→ **DIRECTIONS FOR THIS TASK**
Write out the passage of the election takeaways article that begins with the words containing "What Trump Hath" and ends with "2016 Presidential Election.", keeping it word for word.

→ **PASSAGE TO READ**
---

What Trump Hath Wrought: 6 Election Takeaways

by Owen Strachan November 22, 2016

The wave has washed over us. Donald Trump is America's President-Elect, stunning the world. As evangelicals seeking to engage the city of man, what are we to make of this? Here are six brief thoughts in the wake of the 2016 Presidential Election.

#1 We note that massive numbers of self-identified white evangelicals voted for Trump—80%. Overall, white evangelicals made up a large portion of voters—the Wall Street Journal put the total at 26% of the overall electorate. The percentage of white evangelicals relative to the overall vote was higher in 2016 than in 2012, 2008, and 2004, according to Pew Research. We cannot miss that many of these voters felt disaffected and directly targeted by hostile voices and recent public policies. Will Republicans learn long-standing lessons from this? Will they become a populist party? Can they do so and maintain any meaningful connection to conservative principles? Much remains to be seen.

#2 Sadly, the church is divided along racial lines–72% of nonwhite evangelicals voted for Hillary Clinton. Many onlookers would note that certain policies of Trump left racial minorities cold. The church thus has much work to do on this front, as the people of Christ must oppose nativism and ethnic bias wherever these sins may be found. Many of us feel a degree of unease about racial tensions in America, and hope for progress in days ahead. I for one am uncertain about Trump’s desire to lead in racial reconciliation. I do know this: whatever his stance as President will be, the church has the responsibility to pray for him (1 Tim. 2:5), and the divine call of portraying unity in Christ, showing the gospel makes us one new man (Eph. 1:10; 2:15).

#3 There is a good deal of discussion taking place about the religious right and its identity. Whatever your perspective, it is hard to avoid the somewhat surprising conclusion that religious folks played a pretty major role in this election. We have sometimes heard about the “silent majority” of conservatives and Christians in America, a concept many folks have recently viewed with suspicion due to lower turnout in previous presidential elections. I am not in a position to independently confirm this trend, but it seems quite possible that Trump did indeed draw religiously-identified voters who previously stayed away from the polls.

---

→ **MATERIAL PROVIDED**
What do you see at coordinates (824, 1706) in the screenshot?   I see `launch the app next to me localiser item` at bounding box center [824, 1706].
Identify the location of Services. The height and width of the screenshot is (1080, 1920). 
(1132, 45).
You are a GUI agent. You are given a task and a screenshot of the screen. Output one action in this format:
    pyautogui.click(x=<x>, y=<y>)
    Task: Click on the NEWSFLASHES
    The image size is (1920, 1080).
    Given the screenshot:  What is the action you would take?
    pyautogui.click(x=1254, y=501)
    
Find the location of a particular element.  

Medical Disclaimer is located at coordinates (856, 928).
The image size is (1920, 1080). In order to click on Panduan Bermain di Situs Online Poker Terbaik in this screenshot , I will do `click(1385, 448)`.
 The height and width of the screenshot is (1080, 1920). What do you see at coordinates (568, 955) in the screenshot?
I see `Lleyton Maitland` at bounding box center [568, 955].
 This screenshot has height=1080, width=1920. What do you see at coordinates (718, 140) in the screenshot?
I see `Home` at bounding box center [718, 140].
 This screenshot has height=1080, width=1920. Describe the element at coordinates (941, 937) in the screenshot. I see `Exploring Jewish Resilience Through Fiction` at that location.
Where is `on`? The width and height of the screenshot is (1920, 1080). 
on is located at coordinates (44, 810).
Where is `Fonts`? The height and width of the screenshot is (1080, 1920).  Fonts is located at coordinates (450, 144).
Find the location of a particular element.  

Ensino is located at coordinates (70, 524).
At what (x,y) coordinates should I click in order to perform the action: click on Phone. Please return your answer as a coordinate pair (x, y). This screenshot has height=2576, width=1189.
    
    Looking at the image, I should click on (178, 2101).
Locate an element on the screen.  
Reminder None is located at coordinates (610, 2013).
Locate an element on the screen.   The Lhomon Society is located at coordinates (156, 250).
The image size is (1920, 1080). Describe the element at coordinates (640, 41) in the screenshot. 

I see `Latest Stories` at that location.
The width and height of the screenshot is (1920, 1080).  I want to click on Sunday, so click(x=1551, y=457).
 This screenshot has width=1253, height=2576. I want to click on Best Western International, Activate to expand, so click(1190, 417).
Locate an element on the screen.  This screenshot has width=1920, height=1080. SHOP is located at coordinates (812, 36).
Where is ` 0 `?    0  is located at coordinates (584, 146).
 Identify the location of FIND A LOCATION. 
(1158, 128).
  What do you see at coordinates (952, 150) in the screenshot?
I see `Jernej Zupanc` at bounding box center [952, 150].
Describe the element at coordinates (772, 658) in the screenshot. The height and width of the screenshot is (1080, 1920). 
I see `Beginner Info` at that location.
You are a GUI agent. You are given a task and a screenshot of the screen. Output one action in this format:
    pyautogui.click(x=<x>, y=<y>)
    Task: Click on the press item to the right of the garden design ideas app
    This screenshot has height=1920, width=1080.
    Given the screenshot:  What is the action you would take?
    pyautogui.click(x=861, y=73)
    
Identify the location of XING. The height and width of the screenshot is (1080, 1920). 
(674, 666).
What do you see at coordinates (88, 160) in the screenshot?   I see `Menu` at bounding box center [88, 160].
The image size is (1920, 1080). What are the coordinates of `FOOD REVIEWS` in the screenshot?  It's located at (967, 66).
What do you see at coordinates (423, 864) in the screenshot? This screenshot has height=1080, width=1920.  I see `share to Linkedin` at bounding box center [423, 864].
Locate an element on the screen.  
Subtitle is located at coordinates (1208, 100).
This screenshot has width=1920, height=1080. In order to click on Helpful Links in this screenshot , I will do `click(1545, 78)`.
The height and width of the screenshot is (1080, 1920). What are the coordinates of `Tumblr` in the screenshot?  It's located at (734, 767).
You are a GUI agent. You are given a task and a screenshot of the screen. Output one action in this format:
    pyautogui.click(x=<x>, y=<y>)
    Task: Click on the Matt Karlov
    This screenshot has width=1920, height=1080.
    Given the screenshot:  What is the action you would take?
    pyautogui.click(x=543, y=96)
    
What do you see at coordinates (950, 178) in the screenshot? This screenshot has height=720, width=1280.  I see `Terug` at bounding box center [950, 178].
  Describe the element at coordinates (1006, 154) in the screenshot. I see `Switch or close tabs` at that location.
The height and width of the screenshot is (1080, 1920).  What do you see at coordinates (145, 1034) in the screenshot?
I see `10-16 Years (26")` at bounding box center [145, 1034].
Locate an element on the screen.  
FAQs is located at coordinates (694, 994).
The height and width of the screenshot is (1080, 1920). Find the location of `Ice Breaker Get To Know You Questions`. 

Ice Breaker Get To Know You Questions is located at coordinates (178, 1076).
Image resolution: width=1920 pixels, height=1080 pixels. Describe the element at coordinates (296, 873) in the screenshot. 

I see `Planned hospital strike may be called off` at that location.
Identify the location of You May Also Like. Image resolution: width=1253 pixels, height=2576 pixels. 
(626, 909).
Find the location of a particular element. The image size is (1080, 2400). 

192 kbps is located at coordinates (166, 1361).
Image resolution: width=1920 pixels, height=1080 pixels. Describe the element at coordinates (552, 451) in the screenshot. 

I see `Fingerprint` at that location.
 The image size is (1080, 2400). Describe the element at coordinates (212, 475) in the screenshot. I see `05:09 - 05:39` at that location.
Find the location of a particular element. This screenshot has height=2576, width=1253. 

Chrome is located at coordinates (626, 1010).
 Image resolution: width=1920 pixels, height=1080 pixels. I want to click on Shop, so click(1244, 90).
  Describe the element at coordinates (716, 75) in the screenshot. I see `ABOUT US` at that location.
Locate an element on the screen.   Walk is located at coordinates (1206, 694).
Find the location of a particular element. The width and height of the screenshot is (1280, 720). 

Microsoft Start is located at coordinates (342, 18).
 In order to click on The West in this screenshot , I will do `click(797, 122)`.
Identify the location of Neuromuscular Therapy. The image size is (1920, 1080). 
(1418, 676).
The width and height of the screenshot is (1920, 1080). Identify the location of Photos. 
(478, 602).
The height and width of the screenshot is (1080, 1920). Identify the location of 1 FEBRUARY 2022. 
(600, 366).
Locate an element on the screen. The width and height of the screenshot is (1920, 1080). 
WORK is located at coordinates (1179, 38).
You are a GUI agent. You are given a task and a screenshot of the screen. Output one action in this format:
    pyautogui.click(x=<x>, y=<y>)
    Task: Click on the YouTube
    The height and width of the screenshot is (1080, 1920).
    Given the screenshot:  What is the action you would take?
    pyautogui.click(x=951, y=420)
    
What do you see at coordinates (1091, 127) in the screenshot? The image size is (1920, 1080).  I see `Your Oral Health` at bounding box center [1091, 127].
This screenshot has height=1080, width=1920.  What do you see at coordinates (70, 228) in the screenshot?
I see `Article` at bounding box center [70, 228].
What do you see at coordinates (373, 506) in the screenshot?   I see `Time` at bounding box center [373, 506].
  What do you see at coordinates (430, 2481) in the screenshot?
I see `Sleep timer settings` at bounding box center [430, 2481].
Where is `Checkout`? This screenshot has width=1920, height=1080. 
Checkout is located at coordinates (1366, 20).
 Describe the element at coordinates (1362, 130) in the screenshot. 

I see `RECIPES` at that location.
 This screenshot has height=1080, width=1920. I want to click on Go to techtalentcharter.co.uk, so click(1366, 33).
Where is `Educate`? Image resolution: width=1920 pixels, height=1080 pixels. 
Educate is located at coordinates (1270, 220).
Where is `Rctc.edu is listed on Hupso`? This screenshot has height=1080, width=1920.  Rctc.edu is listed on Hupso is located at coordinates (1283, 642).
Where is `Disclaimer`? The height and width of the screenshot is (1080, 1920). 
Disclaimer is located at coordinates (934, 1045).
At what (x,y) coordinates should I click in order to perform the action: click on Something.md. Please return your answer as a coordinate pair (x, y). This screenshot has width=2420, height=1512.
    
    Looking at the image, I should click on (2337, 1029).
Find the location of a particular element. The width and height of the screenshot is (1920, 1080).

---

→ **WRITTEN ANSWER**
What Trump Hath Wrought: 6 Election Takeaways

by Owen Strachan November 22, 2016

The wave has washed over us. Donald Trump is America's President-Elect, stunning the world. As evangelicals seeking to engage the city of man, what are we to make of this? Here are six brief thoughts in the wake of the 2016 Presidential Election.